Kingfisher’s focus on profits over sales growth has been welcomed by analysts following a sales dip.
The DIY giant reported a like-for-like sales fall of 4.4% in the UK and Ireland, which largely comprises B&Q, in the 10 weeks to July 10. The decline was worse than expected, but the retailer said it was a result of a less promotional stance.
Kingfisher’s group like-for-likes slipped 0.8%, but at the French business they rose 2.6%. In the other countries in which Kingfisher operates, like-for-likes increased 0.8%
UBS analyst Andy Hughes said: “The current trading strategy of not chasing unprofitable sales seems sensible. There is some concern about slower UK DIY market growth but given this period, which included an election, it may be too early to draw this conclusion. We expect limited change to consensus pre-tax profit.”

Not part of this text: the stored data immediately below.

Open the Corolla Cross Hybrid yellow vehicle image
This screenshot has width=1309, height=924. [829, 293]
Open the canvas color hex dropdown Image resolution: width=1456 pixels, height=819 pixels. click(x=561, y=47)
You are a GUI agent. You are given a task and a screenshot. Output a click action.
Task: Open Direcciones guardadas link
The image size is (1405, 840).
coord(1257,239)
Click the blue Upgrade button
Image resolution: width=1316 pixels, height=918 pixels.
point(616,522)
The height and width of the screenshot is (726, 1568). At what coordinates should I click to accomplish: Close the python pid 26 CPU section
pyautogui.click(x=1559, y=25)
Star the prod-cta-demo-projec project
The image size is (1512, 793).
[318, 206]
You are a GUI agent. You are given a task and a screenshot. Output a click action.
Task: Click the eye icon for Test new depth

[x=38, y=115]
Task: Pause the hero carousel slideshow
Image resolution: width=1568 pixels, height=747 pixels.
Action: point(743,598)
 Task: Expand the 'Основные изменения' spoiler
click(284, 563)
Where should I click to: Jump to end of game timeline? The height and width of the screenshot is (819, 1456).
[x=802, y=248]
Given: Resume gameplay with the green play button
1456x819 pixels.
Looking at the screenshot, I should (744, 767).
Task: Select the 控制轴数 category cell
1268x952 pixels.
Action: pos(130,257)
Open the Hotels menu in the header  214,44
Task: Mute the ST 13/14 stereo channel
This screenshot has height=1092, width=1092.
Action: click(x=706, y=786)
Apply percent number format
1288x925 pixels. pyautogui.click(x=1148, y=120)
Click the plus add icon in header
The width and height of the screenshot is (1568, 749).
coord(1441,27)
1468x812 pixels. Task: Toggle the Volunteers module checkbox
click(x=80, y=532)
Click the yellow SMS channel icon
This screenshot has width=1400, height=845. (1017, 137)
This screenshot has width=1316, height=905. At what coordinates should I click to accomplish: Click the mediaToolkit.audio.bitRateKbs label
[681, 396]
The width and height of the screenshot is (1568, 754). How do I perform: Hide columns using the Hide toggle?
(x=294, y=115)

Oriel Securities Ramona Tipnis said B&Q’s like-for-like decline was “disappointing” but that Kingfisher’s strategy of maintaining margins at the cost of sales had “worked”.
She said: “We see it as positive that the company is prepared to step away from a promotional stance at this period.”
Kingfisher group chief executive Ian Cheshire said: “This is a solid performance in an uncertain environment. Consumer spending remains under pressure and so we continued to focus on targeting our promotions to drive profitable sales.While we remain cautious, our well established self-help initiatives leave us well placed.”